A Concurrent Partial Snapshot Algorithm for Large-Scale and Dynamic Distributed Systems

Yonghwan KIM  Tadashi ARARAGI  Junya NAKAMURA  Toshimitsu MASUZAWA  

IEICE TRANSACTIONS on Information and Systems   Vol.E97-D   No.1   pp.65-76
Publication Date: 2014/01/01
Online ISSN: 1745-1361
DOI: 10.1587/transinf.E97.D.65
Print ISSN: 0916-8532
Type of Manuscript: PAPER
Category: Dependable Computing
fault-tolerance,  large-scale distributed system,  concurrent snapshot,  checkpoint,  rollback,  

Full Text: PDF>>
Buy this Article

Checkpoint-rollback recovery, which is a universal method for restoring distributed systems after faults, requires a sophisticated snapshot algorithm especially if the systems are large-scale, since repeatedly taking global snapshots of the whole system requires unacceptable communication cost.
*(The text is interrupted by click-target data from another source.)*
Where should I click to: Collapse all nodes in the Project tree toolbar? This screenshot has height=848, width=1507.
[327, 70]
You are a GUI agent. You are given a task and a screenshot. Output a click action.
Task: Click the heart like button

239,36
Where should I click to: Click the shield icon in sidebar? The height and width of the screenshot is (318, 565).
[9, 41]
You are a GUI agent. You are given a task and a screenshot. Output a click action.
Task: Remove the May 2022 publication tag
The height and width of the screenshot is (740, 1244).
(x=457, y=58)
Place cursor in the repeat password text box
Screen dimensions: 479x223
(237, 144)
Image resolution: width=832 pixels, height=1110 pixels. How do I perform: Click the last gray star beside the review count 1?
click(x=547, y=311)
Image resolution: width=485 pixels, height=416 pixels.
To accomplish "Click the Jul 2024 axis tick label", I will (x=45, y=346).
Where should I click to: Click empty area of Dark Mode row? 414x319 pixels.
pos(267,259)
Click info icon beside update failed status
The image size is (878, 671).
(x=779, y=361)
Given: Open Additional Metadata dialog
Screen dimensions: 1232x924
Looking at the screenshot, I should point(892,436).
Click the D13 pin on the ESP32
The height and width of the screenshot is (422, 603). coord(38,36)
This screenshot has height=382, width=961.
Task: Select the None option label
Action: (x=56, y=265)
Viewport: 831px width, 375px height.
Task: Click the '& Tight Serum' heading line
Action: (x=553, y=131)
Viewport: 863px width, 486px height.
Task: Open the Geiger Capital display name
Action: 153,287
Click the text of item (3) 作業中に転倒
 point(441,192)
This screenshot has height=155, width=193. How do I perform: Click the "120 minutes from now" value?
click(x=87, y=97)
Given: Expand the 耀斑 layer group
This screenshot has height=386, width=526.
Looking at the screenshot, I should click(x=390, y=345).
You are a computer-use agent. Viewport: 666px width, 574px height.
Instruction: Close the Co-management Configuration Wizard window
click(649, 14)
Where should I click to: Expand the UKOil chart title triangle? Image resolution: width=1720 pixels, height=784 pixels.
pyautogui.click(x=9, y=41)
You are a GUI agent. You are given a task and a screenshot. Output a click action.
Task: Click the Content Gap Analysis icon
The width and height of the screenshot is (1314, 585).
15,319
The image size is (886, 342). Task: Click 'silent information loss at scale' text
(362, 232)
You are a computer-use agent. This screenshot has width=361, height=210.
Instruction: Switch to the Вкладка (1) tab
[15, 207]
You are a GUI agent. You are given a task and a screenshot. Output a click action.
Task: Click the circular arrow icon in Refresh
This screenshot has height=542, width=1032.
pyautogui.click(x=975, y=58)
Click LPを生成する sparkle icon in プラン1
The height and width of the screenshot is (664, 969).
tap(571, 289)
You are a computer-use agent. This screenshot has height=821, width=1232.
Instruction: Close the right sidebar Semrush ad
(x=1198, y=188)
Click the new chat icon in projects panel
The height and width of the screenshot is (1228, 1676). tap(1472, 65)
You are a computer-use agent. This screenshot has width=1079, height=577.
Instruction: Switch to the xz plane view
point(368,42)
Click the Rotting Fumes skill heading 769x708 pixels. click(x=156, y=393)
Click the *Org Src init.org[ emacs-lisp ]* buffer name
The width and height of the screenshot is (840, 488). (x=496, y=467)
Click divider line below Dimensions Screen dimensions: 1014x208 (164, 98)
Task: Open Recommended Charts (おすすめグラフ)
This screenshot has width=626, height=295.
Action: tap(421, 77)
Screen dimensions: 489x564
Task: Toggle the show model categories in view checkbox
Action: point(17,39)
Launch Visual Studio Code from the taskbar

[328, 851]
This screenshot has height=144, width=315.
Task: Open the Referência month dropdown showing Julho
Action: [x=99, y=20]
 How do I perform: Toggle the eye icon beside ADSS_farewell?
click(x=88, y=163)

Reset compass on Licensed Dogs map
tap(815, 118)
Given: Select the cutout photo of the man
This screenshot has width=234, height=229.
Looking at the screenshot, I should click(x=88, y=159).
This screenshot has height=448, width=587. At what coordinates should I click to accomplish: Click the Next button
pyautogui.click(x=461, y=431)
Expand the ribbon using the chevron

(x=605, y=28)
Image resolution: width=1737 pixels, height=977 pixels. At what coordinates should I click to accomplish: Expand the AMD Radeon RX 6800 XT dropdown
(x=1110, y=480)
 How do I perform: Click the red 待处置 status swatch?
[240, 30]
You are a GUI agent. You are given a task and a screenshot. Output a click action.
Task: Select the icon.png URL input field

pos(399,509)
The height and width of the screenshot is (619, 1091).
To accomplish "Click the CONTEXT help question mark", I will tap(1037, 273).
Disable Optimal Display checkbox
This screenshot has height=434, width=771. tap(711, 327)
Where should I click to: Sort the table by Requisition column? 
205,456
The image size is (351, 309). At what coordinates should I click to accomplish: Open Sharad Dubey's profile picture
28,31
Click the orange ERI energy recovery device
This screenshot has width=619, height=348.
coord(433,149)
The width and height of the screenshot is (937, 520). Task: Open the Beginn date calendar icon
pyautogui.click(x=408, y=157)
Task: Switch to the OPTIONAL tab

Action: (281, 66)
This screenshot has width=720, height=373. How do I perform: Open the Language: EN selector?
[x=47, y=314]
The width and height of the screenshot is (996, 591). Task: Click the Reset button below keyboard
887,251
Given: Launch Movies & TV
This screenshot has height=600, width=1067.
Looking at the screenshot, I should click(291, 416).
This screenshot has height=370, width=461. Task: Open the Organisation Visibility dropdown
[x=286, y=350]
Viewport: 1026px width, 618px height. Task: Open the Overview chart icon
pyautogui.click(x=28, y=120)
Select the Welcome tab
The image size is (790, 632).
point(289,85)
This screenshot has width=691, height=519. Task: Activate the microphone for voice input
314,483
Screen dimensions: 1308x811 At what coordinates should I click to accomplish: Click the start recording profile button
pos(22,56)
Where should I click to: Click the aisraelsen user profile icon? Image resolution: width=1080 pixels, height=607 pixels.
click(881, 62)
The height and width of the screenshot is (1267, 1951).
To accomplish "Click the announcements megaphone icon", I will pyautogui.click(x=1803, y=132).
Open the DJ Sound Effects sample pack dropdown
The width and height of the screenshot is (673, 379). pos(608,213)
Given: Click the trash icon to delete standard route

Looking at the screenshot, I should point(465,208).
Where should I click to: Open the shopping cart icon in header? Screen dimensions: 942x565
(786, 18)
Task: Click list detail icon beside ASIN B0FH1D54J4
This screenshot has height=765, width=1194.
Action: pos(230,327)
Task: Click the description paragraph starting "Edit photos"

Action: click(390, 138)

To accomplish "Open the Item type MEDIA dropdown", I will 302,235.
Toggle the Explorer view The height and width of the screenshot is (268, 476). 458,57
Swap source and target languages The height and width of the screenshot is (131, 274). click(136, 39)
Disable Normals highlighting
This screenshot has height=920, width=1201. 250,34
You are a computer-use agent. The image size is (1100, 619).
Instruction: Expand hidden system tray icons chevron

As a sophisticated snapshot algorithm, a partial snapshot algorithm has been introduced that takes a snapshot of a subsystem consisting only of the nodes that are communication-related to the initiator instead of a global snapshot of the whole system. In this paper, we modify the previous partial snapshot algorithm to create a new one that can take a partial snapshot more efficiently, especially when multiple nodes concurrently initiate the algorithm. Experiments show that the proposed algorithm greatly reduces the amount of communication needed for taking partial snapshots.